結婚してもおひとり様を貫きますから~俺様御曹司は孤独な契約妻に愛されたい~
 時間になり、彼の運転でいつもの映画館へ向かう。

 これから見るのは、ホラー映画。〝デート〟というには相応しくないジャンルだとわかっている。
 でも、もうひとつ気になっていたのは恋愛もので、さすがに冬馬さんとふたりで見る勇気はない。絶対に気まずくなるのがわかっていたからの選択だ。

「瑞希はホラーも平気なのか?」

「そこまで平気じゃないですし、さすがにグロテスクなものは無理ですよ。でもこれから見る作品は都市伝説を扱ったもので、たぶん直接的な恐怖映像は出てこないと思うんですよね。なんとなく匂わせる感じだと」

 原作は、二年ほど前に話題になった小説だ。具体物ではない恐怖の対象を、映像でどう表現するのかも気になっている。

「へえ。それで恐怖心を煽れるのか、楽しみだな」

「え、ええ」

 楽しみ?と、思わず隣を見る。

 彼とは何度か一緒に映画を見たが、興味を持っているようには思えなかった。単に〝新婚夫婦のデート〟の実績作りのために同行していただけ。チケットの予約こそしてくれたが、作品についてあれこれ聞かれたことは一度もない。

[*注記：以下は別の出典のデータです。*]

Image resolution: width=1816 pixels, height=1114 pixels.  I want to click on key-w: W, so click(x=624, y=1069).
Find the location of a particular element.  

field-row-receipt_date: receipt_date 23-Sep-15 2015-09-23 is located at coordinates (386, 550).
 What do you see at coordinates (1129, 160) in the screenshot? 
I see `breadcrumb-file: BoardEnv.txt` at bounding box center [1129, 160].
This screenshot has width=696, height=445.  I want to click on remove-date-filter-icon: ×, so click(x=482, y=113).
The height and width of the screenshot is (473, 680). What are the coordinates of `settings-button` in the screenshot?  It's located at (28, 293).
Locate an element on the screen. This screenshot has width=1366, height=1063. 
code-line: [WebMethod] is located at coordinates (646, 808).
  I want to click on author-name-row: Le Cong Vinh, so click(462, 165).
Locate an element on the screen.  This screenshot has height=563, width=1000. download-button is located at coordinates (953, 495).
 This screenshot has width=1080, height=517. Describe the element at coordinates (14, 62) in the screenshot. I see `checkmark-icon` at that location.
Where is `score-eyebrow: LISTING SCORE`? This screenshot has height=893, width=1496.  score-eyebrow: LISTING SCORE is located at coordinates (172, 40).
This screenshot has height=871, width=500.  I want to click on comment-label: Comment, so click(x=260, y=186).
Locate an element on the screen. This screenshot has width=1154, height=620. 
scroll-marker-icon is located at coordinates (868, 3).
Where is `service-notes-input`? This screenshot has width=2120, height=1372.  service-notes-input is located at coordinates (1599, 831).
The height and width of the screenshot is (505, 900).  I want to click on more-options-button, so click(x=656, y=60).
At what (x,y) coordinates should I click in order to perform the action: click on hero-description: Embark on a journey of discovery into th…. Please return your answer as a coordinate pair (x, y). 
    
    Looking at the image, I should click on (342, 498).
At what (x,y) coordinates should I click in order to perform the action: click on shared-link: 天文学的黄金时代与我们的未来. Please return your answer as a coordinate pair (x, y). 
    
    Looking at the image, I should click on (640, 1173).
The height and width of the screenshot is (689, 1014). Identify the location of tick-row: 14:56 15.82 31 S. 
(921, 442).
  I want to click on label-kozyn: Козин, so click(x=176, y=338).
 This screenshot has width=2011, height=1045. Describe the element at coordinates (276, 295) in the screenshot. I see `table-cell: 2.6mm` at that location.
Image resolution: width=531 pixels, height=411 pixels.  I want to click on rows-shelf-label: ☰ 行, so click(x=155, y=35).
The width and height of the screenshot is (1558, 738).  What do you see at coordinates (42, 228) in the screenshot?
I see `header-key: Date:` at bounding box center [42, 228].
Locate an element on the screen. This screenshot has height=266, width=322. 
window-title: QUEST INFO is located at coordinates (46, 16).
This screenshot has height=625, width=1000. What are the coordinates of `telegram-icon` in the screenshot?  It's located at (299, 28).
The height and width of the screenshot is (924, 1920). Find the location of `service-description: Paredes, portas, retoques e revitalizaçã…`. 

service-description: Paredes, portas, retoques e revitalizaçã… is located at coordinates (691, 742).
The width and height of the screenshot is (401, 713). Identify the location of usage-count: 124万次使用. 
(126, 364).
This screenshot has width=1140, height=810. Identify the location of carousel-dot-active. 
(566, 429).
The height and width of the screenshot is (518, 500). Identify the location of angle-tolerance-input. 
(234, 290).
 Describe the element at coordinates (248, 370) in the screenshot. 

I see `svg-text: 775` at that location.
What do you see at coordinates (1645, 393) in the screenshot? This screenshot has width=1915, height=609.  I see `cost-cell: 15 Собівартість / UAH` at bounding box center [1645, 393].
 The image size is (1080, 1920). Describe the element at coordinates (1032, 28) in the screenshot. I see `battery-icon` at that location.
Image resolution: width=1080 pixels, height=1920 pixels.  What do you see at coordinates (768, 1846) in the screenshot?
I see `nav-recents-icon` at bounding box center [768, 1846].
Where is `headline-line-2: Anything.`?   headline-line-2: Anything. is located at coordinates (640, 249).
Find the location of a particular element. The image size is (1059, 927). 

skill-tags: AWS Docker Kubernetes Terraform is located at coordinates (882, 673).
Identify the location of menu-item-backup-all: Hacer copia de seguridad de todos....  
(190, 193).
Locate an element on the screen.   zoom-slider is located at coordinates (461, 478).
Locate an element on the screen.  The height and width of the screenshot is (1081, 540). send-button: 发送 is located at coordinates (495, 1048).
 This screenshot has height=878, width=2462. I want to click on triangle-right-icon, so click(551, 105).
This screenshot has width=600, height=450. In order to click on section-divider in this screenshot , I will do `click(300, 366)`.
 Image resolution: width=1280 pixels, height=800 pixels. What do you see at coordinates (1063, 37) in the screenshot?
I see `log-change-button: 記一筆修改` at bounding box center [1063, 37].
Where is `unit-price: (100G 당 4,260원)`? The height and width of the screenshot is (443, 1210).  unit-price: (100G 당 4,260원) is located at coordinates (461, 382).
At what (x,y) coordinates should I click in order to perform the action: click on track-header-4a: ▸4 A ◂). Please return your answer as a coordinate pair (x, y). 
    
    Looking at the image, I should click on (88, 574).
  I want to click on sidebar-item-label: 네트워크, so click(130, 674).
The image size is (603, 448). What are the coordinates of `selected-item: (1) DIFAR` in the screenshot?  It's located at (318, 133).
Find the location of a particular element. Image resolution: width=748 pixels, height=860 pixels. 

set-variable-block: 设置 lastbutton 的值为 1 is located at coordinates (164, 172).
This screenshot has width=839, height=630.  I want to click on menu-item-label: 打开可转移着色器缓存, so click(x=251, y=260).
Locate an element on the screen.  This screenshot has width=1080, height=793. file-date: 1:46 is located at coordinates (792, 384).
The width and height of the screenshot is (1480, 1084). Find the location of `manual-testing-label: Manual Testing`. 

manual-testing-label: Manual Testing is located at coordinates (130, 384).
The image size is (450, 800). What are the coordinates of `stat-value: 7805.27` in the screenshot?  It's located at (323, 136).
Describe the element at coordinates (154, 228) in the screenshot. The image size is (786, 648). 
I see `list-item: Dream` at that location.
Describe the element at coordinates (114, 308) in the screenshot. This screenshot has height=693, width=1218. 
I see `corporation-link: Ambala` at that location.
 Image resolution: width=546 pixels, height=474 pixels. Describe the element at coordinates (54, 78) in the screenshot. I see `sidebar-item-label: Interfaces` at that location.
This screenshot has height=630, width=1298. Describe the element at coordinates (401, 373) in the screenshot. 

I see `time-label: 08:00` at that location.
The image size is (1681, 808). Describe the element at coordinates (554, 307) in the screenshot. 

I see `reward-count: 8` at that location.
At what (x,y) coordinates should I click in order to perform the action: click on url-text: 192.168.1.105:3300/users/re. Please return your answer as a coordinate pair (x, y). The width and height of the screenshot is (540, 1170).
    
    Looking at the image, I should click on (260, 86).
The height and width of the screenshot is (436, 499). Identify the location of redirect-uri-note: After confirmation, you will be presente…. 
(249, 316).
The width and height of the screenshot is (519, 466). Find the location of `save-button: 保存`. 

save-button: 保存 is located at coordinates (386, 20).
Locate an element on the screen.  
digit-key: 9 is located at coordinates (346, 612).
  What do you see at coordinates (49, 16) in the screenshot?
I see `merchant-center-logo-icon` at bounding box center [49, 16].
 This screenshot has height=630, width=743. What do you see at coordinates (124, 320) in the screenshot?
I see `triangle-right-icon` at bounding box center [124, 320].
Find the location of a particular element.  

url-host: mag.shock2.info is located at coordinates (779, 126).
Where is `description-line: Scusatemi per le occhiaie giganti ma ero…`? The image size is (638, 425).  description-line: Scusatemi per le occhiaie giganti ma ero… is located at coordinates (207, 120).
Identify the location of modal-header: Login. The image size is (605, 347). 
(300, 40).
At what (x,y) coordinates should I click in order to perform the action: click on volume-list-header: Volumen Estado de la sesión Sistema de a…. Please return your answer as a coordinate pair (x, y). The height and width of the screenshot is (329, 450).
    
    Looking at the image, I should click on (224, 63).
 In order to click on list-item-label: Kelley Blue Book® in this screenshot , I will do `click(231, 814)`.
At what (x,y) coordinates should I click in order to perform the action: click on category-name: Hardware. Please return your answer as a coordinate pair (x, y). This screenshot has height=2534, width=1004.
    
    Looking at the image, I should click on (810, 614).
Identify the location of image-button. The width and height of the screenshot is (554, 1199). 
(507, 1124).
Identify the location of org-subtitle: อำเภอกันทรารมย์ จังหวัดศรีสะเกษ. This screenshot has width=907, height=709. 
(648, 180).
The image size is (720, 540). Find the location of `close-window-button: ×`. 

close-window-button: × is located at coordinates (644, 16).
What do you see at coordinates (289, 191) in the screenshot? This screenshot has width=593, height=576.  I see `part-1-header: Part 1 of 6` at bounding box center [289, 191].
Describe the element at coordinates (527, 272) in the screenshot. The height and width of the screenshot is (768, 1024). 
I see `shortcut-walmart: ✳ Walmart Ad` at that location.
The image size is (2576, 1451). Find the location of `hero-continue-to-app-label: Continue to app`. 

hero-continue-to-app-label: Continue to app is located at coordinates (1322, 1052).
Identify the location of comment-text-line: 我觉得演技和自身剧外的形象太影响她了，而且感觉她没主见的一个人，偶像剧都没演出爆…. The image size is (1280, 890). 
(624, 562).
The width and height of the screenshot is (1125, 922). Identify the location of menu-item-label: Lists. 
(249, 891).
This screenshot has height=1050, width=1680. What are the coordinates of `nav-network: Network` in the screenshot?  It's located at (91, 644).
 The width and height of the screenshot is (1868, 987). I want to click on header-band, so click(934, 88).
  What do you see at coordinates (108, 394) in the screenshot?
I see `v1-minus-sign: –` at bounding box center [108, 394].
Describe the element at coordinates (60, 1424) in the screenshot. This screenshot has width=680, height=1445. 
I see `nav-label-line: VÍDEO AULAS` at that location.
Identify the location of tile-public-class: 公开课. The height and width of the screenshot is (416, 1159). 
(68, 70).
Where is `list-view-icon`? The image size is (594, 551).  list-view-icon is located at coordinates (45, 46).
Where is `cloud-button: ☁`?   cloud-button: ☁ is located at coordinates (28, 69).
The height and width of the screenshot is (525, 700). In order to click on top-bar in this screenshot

 これまで関心がなかったのは、選んだジャンルのせい?
 まさか冬馬さんはホラー好きかと、再び隣をチラッと見る。
 その感情の読めない端正の横顔はこの後の時間を心待ちにしているようには見えず、絶対に違うなと結論づけた。

 腑に落ちないけれど、彼の貴重な時間を拘束するのだから、興味のあるものの方がいいに決まっている。本心はどうであれ、彼が〝楽しみだ〟と言っているのならそれでいい。

 車を降りて、映画館の入っているフロアにやってきた。休日はいつも賑わい、フードコーナーには列ができている。

「そういえば、鑑賞中に口にするものはいらないのか?」

「へ?」

 これまで聞かれたことのなかった質問をされて、驚きすぎて気の抜けた声が出る。
 隣に立つ彼の視線は、フードメニューに向けられていた。

「この後、お茶をしたり食事をしたりっていう予定をいれているときは、とくになにも口にしないですけど……? 冬馬さんはいりますか?」

「いや、俺も今はいらない」

 なんだったのかと、首をひねりながら入場口へ向かう彼に続く。